BigQuery, dbt, PowerBI - analyzing github repo data

Constructing an analytics pipeline with BigQuery, dbt, and PowerBI

In this article, we'll take a look at building a data pipeline using Google BigQuery, dbt (an open source data tool), and Microsoft Power BI. BigQuery is Google's serverless data warehouse solution available through Google Cloud platform. dbt is a data tool that allows you to efficiently perform transformations. And PowerBI is Microsoft's analytics software that allows you to ingest data from a wide range of sources and visualize it in countless ways.

This BigQuery -> dbt -> PowerBI pipeline is a pretty common working paradigm in the data analytics realm, so it's worth taking a look at how to go from raw data to processed data to end-user visualization.
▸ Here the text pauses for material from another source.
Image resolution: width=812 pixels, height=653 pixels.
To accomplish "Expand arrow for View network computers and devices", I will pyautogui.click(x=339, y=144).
BiqQuery can be accessed through the web console, the command line, or the API. I put together a notebook that discusses setting up with BigQuery:

BigQuery: Getting Started (at Google Colab)

And there's also the official Google docs, which offer a number of quickstarts:

BigQuery: Quickstarts

In short, you'll set up a new Google Cloud project, and specify a service account that dbt can use to access your BigQuery data. This dbt tutorial will walk you through setting up both in tandem:

Setting up (dbt docs)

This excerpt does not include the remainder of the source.